For nearly the past three years, I have heard people tell me these things. I’ve heard stories about how comforting and healing it was to feel their loved ones, see their faces, and hear what they had to say. And I’ve been suuuper annoyed, because this has never been my experience. Even worse is when other people have felt him when I can’t! Like- WHY?!?!?! I’ve always felt cut off from Gregg, like he just disappeared into thin air. This was especially unsettling for me because I do believe that there’s life after death and I would like to believe that the veil between here and there is thin enough that we can feel near to them. I mean, I’ve heard numerous stories of people having experiences that the more spiritual side of me believes, and the more cynical side of me calls bullshit on. I mean, I’ve never seen those things, they must not exist. But that’s also the naive and prideful side of me. And I clung to the idea that I could have those experiences. I prayed and prayed for something, anything. To be able to see him and hear his voice, or even just to feel his presence. To get one of those little reminders that he’s there, like his picture falling off the wall or finding his deodorant (which I’ve kept since he died, which is very un-creepy and 100% normal) on my bathroom counter. So yes, I was basically asking, begging, for my dead husband to haunt me.

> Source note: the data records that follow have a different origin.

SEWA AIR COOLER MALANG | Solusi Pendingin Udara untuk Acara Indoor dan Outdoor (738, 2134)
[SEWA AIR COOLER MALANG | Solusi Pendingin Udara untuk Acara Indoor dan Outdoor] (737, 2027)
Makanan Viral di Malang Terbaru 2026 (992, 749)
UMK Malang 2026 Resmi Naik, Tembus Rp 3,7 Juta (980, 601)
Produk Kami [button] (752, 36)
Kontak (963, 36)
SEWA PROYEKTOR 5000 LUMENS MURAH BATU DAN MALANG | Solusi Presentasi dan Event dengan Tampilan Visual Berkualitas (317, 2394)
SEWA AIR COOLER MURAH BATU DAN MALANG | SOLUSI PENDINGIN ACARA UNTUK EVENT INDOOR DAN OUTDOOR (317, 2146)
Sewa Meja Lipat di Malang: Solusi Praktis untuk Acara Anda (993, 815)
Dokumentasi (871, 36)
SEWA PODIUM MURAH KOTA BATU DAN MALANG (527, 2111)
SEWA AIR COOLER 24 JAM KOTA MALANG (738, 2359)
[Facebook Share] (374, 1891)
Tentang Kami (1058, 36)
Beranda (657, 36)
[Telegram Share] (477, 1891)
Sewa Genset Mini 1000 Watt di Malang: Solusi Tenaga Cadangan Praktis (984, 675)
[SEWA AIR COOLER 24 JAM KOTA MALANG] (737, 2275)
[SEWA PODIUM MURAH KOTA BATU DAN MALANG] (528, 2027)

And still- nothing. Well, almost nothing. I can remember two times distinctly where I have thought maybe that’s nothing, but maybe it’s something. Once when I was talking to Thomas, who was still two at the time, and out of nowhere he started looking off in the distance and then relayed to me something daddy had just told him that ended in him saying goodbye. That one felt pretty real at the time, but the rational side of me also thinks, “uh, yeah, that’s a two-year-old trying to make sense of the fact that this very important person in his life who he saw everyday just up and disappeared, not a visit from a dead person.”
Then two summers ago when I took the boys camping. Alone. It was so fun during the day, and so freaking terrifying at night. If we weren’t eaten by bears, I was sure we were going to be skinned alive by the man camping next to us. And what would I do? The boys were too young to run fast, but too big for me to carry and move faster than… well, than a in shape-ish woman trying to carry 70 pounds of toddler. And what could I do to defend us? Probably just piss off our attacker, maybe slow him down, a little. That night, as I sat petrified in fear, I felt Gregg. Like he was there protecting us, like he did when he was alive. It was as if because we were obviously in actual danger, he was suddenly able to tear away from whatever cool stuff he’s doing over there that’s more important than just, you know, hanging out with us. Now we needed him. And like some weird Twilight-y thing, I could feel closer to him because I was risking our lives… Camping is intense.
And that was it. No dreams (at least not good ones), no messages from the other side, nothing.
Until a couple weeks ago. I don’t even know how to describe it, but Gregg’s been here. It’s a hard feeling to explain and I don’t think we can truly understand it unless we’ve felt it. It’s not like I could turn around and see him right there. It’s like if I close my eyes, I just know that he’s there. If I close my eyes, the image of my surroundings imprinted on my brain has him in it. With every move I make, I’ll never touch him, but he’ll be moving along with me, matching my pace and staying right by my side without ever interfering. And I can’t even pinpoint anything that happened that would have changed things. Just one day, I felt him sitting next to me in the car. And he’s been next to me ever since. Maybe I’m finally not as emotionally walled-up as I have been and more open to getting these feelings. Maybe he was too busy jumping out of Heaven airplanes and lifting Heaven weights. Maybe he had some serious work to do and he’s just now getting to the point where he has more free time. Or maybe he had some serious work to do and can just now understand where he is and what’s happening.
There was one other time when I felt Gregg. When I really needed to feel him and know what I should do. And the only feeling I got was confusion. Like being lost in the dark and not knowing which way was up. That doesn’t sound like a Heaven I believe in, but it does sound like how Gregg felt before he died. Maybe we don’t all of a sudden get this sense of understanding everything, maybe we don’t see it in neat little rows from start to finish. Maybe we are who we are and we still have to grow.
Whatever the reason that I can all of a sudden feel him, even if it’s just me in my own head, creating something outside of myself that will bring me comfort, I’ll take it.